REQUIRED ACTIONS
1. For each statement below, decide whether it agrees with the article on Dungeons and Dragons books. Answer yes or no and quote the deciding words.
(a) The Player's Handbook includes every playable species and class in the game.
(b) The Player's Handbook offers nine races to choose from.
(c) The Monster Manual features Demogorgon.
2. Pull out the stretch of the article on Dungeons and Dragons books that starts at the words "Although it doesn't" and ends after "adventurer could want.", copying it word for word.
3. Answer these from the article on Dungeons and Dragons books:
(a) How many races does the Player's Handbook let you choose from?
(b) Which section of the Dungeon Master's Guide is called particularly handy?
(c) What creature in the Monster Manual is described as incredibly retro?

TEXT TO READ
◇ ◇ ◇ ◇

Best Dungeons and Dragons books - top 7
Of all the D&D books out there right now, this one is arguably the most important. A detailed guide on gameplay, rules, how to create a character, and more, it's a one-stop-shop for everything you need in order to begin your tabletop adventure. That's true no matter how experienced a player you are; it's crammed with the intricacies of combat and advanced mechanics for your character's life between quests, so everyone can get something from it.
Although it doesn't include every playable species or class in the game, the Player's Handbook has more than enough to get you started as a result. With nine races to choose from, numerous backgrounds you can use, and mechanics for (almost) every playable class, it's the place to start when making an adventurer for your next campaign. It's everything that a budding adventurer could want.
This is one the best Dungeons and Dragons books for Dungeon Masters, too. Besides info on everything from gods of the multiverse to equipment stats, it provides a few ideas of what the party can do on the side. Do they have a job? Hobbies? The Player's Handbook gives you plenty to chew on.
In essence, this is the Dungeons and Dragons bible. It's beyond useful to players of every stripe, and it's always handy to have a copy close by.
If you've ever thought about creating or running adventures for your group, the Dungeon Master's Guide is essential reading. Besides arming you with all the tools you need for overseeing a game, it covers everything from making an awesome quest to forging a world of your own.
It's not overwhelming, either. Regardless of what you want to do (be it crafting loot-filled ruins or getting tips on how to use miniatures in-game), the book's advice is straightforward and easy to understand. Because there are so many helpful prompts, it's practical as well.
The section on creating non-playable characters is particularly handy. It provides a wealth of traits, mannerisms, and quirks to choose from that can result in a really memorable individual who's also easier to roleplay. In addition, the fact that you can end up with countless permutations based on its suggestions is useful for time-strapped DMs.
Naturally, this isn't the be-all and end-all of adventure creation either; it's merely the starting line. Thanks to that inspirational nature, it makes a good case for being one of the best Dungeons and Dragons books on shelves right now.
The Monster Manual is a must-have if you're running your own game; it helps Dungeon Masters call upon a host of nasty creatures to use in battle. Featuring classic foes like Demogorgon and the many-eyed beholder, it's full of surprises with which to challenge players. There's even an (incredibly retro) gelatinous cube on offer. Basically? This is the ultimate compendium of baddies.

◇ ◇ ◇ ◇

STORED ROWS
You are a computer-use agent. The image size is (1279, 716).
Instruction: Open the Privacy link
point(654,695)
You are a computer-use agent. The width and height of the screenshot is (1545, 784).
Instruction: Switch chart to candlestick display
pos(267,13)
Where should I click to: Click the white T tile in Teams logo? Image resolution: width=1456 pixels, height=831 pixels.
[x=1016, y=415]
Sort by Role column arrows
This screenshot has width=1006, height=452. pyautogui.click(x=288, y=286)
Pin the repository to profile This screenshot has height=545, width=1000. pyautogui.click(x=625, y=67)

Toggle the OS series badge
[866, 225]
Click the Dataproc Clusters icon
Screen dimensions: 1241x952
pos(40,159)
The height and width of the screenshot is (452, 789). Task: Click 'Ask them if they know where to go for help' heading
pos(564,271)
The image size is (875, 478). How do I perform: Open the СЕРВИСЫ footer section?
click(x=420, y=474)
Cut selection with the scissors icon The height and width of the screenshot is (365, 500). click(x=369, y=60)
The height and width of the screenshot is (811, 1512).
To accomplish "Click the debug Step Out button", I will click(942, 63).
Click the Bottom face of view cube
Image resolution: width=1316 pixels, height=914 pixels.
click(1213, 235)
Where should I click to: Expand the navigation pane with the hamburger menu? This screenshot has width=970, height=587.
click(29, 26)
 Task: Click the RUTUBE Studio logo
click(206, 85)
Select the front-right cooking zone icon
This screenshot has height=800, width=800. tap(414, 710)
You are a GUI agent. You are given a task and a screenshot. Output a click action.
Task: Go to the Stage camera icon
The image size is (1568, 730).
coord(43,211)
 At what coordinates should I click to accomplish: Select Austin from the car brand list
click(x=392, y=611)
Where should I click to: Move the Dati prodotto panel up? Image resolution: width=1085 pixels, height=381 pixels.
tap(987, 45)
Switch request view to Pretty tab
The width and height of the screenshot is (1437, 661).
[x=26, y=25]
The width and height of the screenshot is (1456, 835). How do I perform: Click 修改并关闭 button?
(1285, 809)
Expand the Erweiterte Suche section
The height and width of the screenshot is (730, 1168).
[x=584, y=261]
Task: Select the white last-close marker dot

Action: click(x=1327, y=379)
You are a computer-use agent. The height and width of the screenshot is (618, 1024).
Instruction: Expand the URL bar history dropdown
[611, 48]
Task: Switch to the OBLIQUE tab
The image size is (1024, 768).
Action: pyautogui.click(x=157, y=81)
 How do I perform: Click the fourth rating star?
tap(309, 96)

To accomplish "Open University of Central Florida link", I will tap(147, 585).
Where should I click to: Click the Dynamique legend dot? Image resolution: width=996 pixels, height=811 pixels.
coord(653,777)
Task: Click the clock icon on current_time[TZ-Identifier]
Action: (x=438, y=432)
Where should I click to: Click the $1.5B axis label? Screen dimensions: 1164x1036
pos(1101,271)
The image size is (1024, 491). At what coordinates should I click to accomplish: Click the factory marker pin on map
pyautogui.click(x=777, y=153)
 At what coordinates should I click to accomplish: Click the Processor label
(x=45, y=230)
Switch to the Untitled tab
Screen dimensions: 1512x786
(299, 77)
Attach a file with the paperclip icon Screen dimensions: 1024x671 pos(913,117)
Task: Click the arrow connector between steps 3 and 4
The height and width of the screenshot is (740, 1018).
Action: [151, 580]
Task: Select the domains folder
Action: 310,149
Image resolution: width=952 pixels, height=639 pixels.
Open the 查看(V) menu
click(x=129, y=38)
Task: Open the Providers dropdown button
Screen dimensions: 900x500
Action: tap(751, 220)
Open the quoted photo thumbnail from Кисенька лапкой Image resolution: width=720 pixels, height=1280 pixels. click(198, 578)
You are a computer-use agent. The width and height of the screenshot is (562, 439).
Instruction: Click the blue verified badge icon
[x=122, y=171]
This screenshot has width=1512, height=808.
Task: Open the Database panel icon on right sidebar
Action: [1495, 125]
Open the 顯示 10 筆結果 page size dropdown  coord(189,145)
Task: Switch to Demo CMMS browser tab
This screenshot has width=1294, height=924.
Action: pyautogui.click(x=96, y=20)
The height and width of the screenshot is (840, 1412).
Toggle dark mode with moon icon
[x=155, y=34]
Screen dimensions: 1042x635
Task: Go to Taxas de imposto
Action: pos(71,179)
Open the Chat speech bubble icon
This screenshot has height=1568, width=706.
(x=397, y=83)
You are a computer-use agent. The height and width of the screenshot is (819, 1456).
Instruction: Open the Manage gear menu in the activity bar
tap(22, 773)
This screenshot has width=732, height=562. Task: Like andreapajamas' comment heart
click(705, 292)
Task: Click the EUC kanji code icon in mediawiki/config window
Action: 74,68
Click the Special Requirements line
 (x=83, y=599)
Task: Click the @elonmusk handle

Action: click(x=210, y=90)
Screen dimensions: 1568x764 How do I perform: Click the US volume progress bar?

◇ ◇ ◇ ◇

FULL ANSWERS
1.
(a) No: "Although it doesn't include every playable species or class in the game"
(b) Yes: "With nine races to choose from"
(c) Yes: "Featuring classic foes like Demogorgon and the many-eyed beholder"

2.
Although it doesn't include every playable species or class in the game, the Player's Handbook has more than enough to get you started as a result. With nine races to choose from, numerous backgrounds you can use, and mechanics for (almost) every playable class, it's the place to start when making an adventurer for your next campaign. It's everything that a budding adventurer could want.

3.
(a) Nine
(b) The section on creating non-playable characters
(c) A gelatinous cube